Everything You Need to Know About Olive Oil
Only Buy Extra-Virgin Olive Oil
Extra-Virgin olive oil is the first cold pressing of the olives. It is considered the least processed, most healthy and most desirable type of olive oil. Extra-Virgin olive oil contains more antioxidants and a minimal acidity level and, most experts will agree, has a subtle, very mild flavor that is good for cooking, dipping, salads and more.
Unlike many other flavored oils, which use lower-quality oil or canola / olive oil combinations, Fire Chief Gourmet products are only made with pure Extra-Virgin Olive Oil.
Can I cook with Olive Oil?
Yes. The smoke point of olive oil is 375 - 400 degrees farenheit and does not degrade as quickly as some other oils. Like most other cooking oils, as long as you don’t let it boil, it is perfect for sautéing and deep-frying, Olive oil can also be used for baking, we recommend buying a lighter olive oil with a less intense flavor and substitute it for butter in your next recipe.
I’ve heard olive oil can break down and become unhealthy when heated?

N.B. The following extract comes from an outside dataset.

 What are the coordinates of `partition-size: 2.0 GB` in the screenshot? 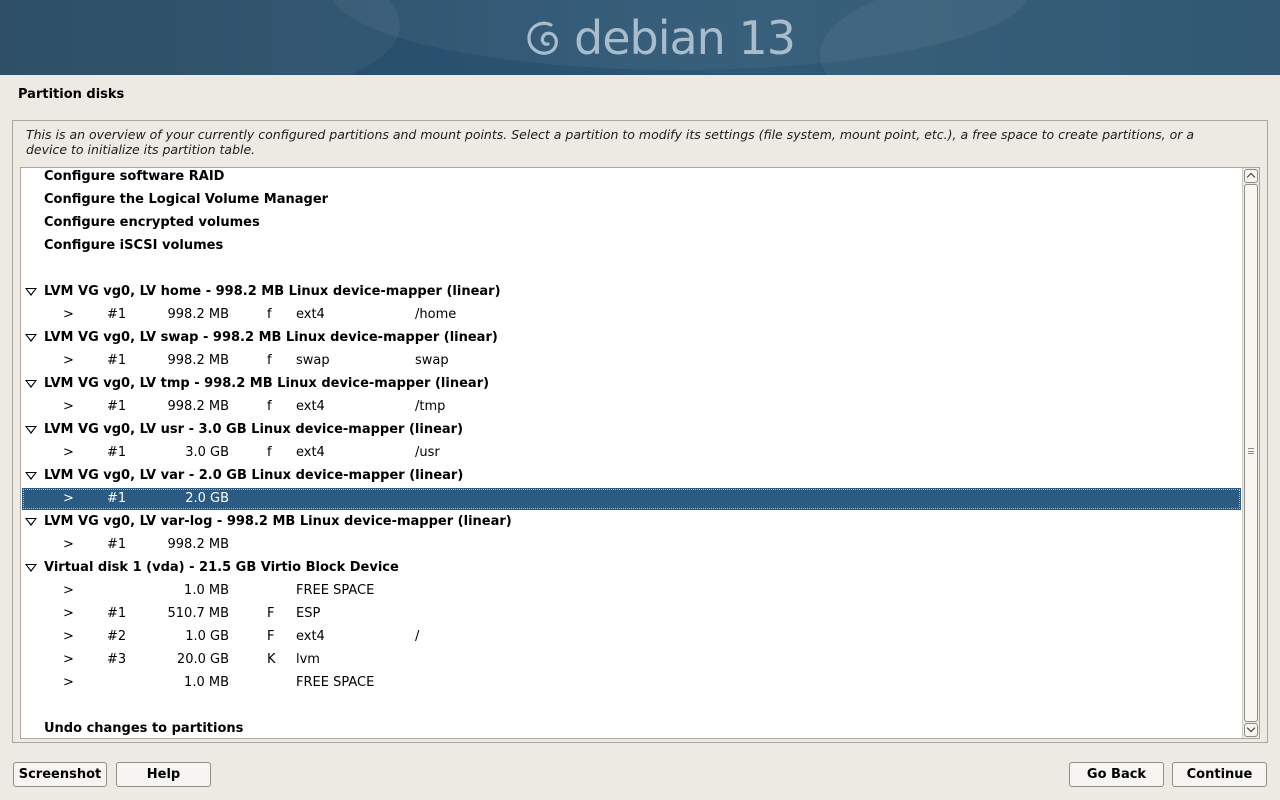 It's located at (207, 498).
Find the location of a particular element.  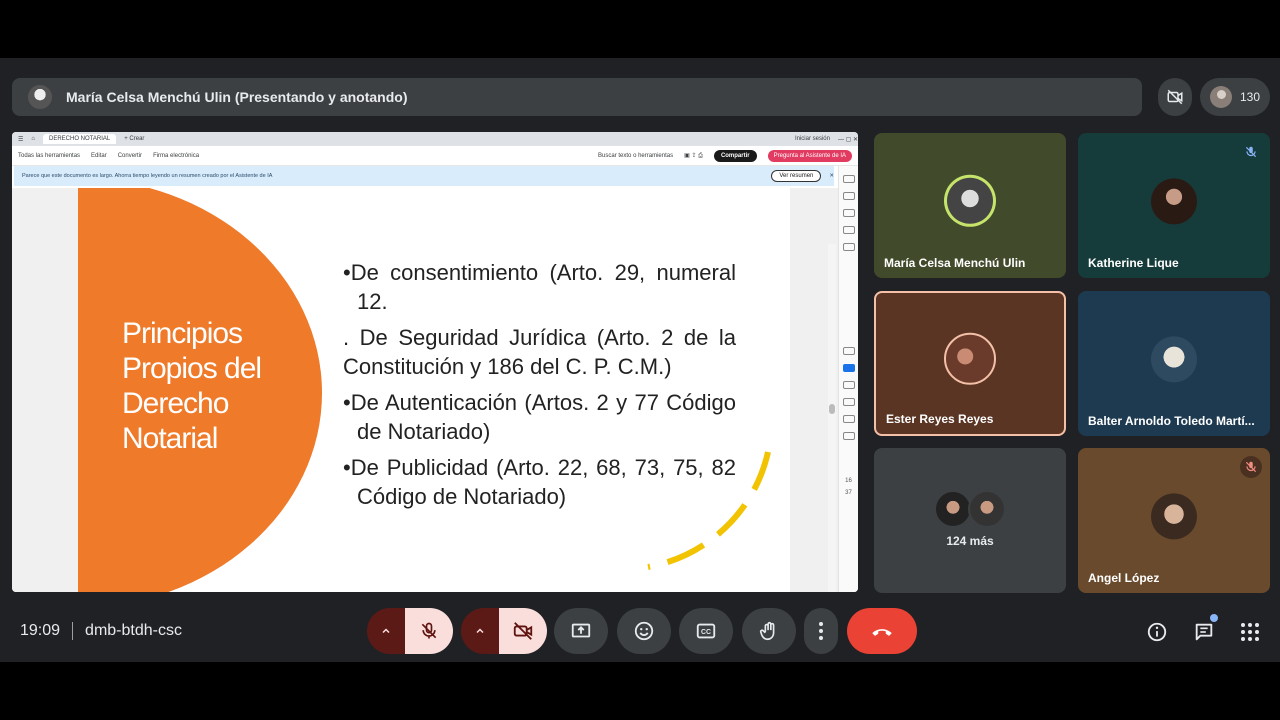

text-icon is located at coordinates (848, 436).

Highly monounsaturated fats like Extra Virgin olive oil actually hold up very well to the oxidation and hydrogenation that occur when oils are repeatedly heated as is done in commercial kitchens. Most restaurants and commercial operations do not use olive oil because it is too expensive, not because it is inferior for deep-frying or cooking. Either way, this would never be an issue for someone cooking at home.
Does Olive Oil “Go Bad”?
Olive oil can turn rancid after an extended period of time. We recommend keeping your olive oil no longer than 6 months. Keep it in a cool, dark place and tightly sealed and it will stay fresh longer. You can tell if oil is rancid because it will have a stale smell to it and a noticeable aftertaste in the mouth.